Caltech's HMRI investigators focus on the basic and essential functions of human life—from the chemical and molecular mechanisms of protein production to the interactions taking place within our microbiomes to the circuitry in our brains—to better understand how to detect, prevent, and treat diseases. By doing so, these researchers have advanced our knowledge of Parkinson's disease, insomnia, and autism, and have designed approaches and devices that may form the basis of more effective medicines and diagnostic tools, including compounds that can fight bacterial resistance.

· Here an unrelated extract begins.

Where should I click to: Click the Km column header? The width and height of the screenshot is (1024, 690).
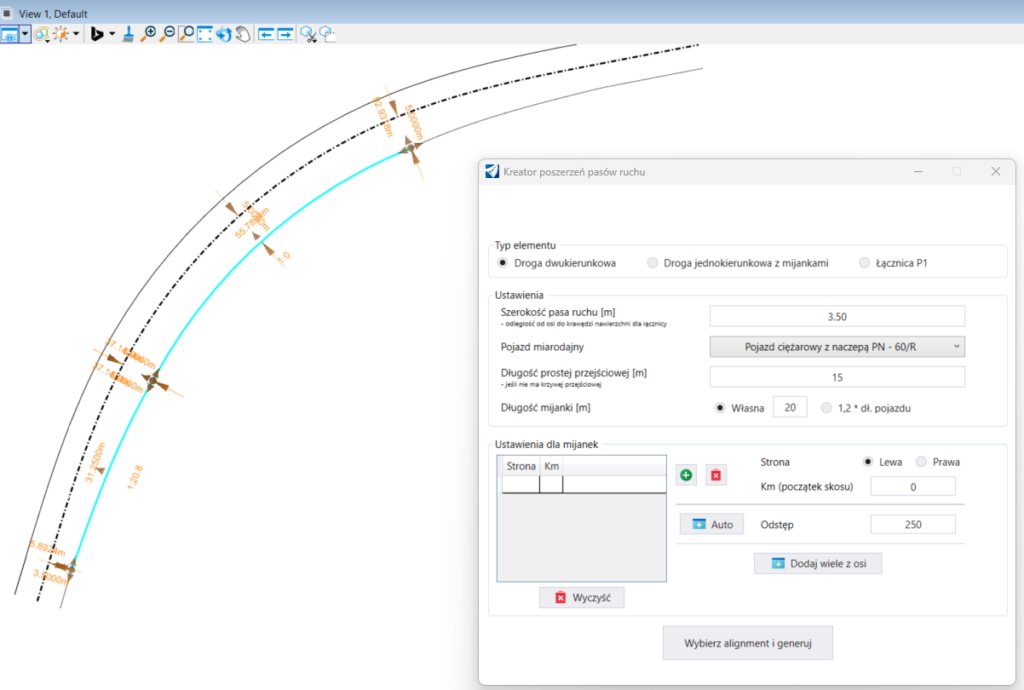[552, 466]
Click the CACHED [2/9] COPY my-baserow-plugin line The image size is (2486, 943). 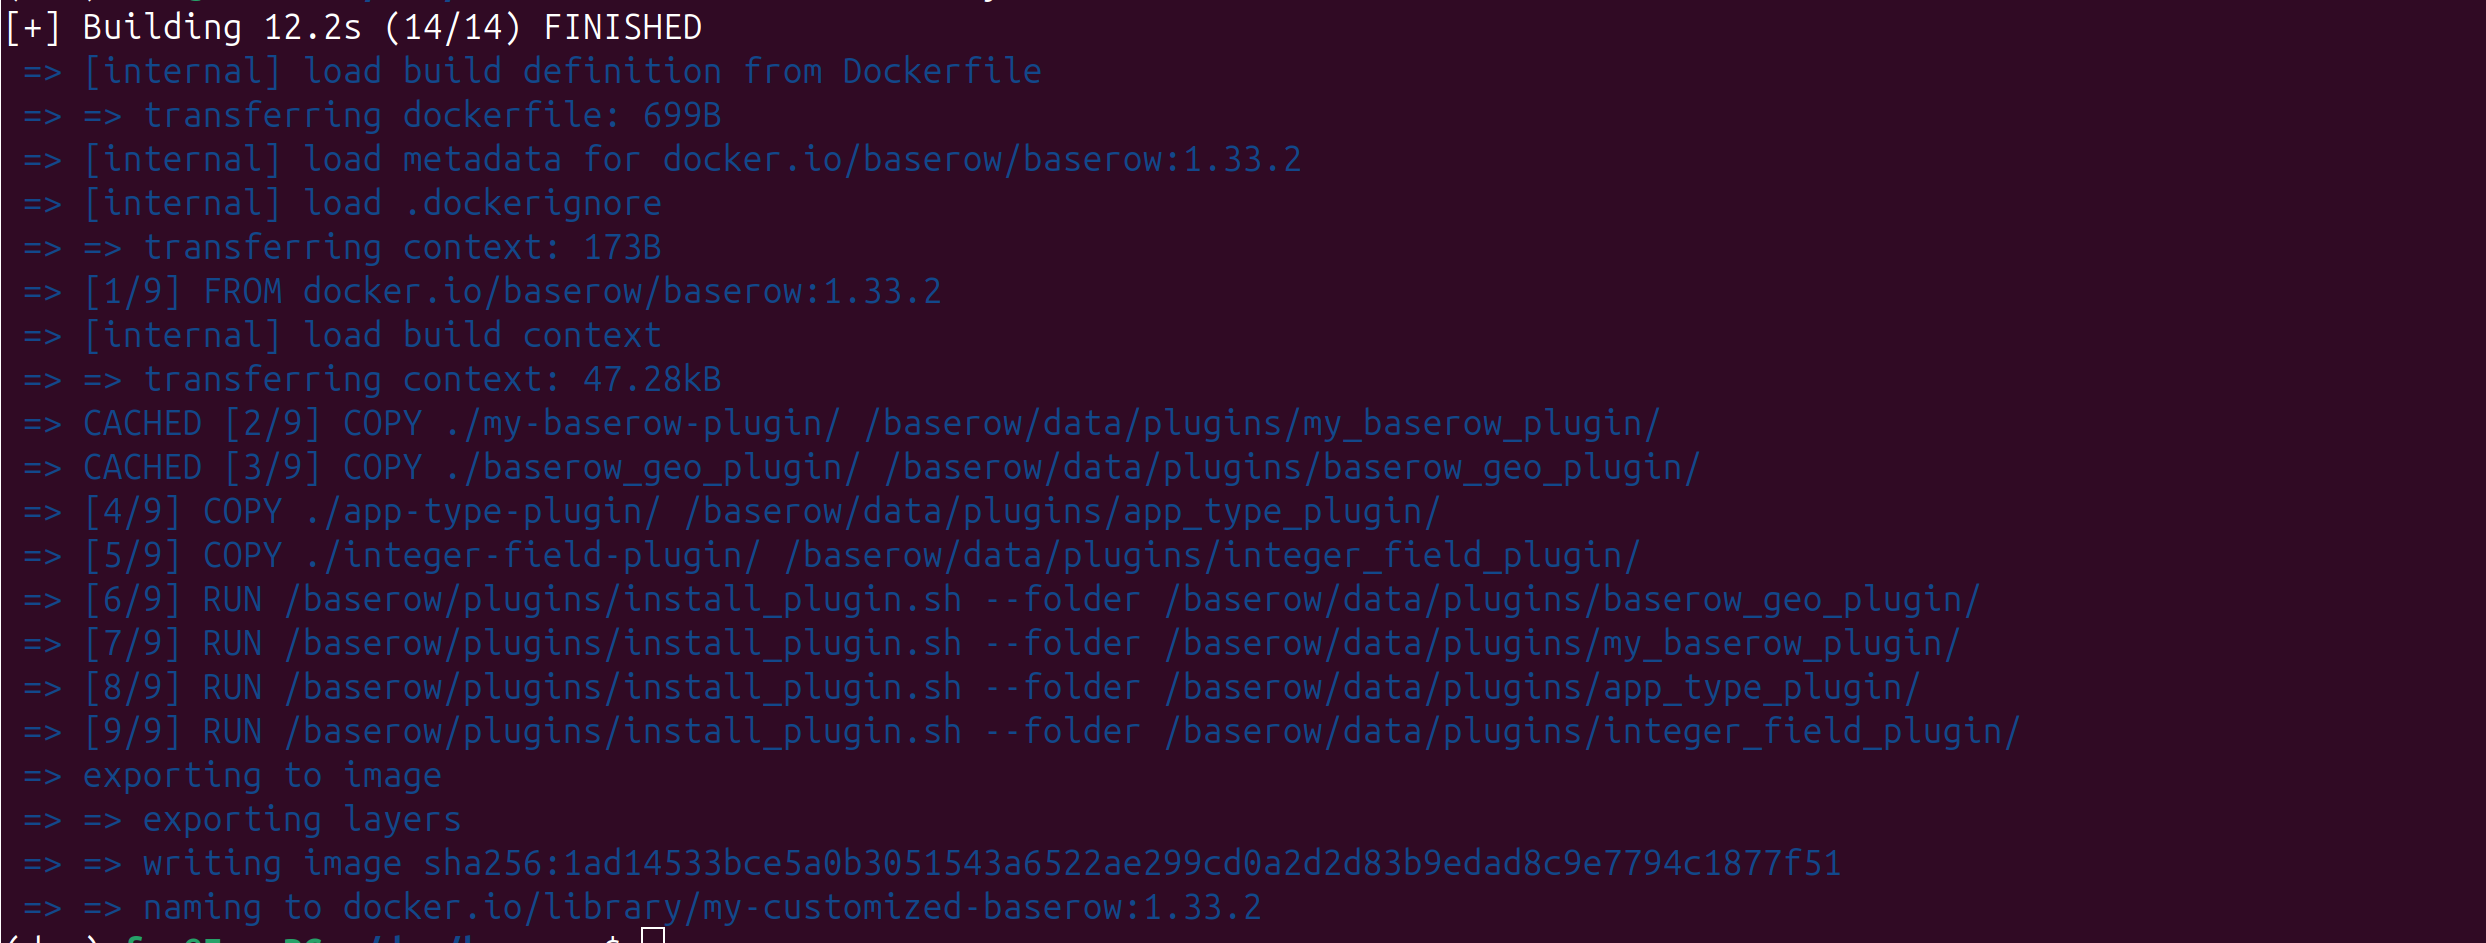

Merkin, tapping into his experiences as a physician and healthcare executive—he founded and serves as CEO of Heritage Provider Network, a managed care organization that provides healthcare services to members in California, Arizona, and New York—says the future of health care will involve identifying problems faster, creating more targeted therapies, and offering more affordable treatments. This will require not only advances in biology, but also new technologies and computational methods. In deciding how to direct philanthropy for HMRI, Merkin wanted to invest in an institution where faculty members are encouraged to follow their best ideas and to be unafraid to veer into other fields.
"The composition of the Caltech community and its size create a unique cauldron for interdisciplinary interaction," Merkin says. "Here, you can do groundbreaking work in chemistry but may have studied engineering in college, or you can be a mathematician and pivot to computational biology. It's an inspiring ecosystem that enables people to make leaps that wouldn't be possible at other universities."
Building on Caltech's collaborative culture, the HMRI investigators meet approximately twice each academic quarter and update each other on their research. Two members of the cohort—Emami and Shapiro—have joined together to create trackable microdevices that one day may be employed to roam patients' bodies, monitoring health and even releasing drugs at precise locations. Additionally, physicians and computer scientists from Merkin's healthcare network have met with HMRI investigators to exchange ideas and learn more about Caltech's far-reaching vision for improving human health.
"I firmly believe that one person can change the world," Merkin says. "Imagine what nine, focused HMRI investigators can do for understanding, diagnosing, and treating diseases."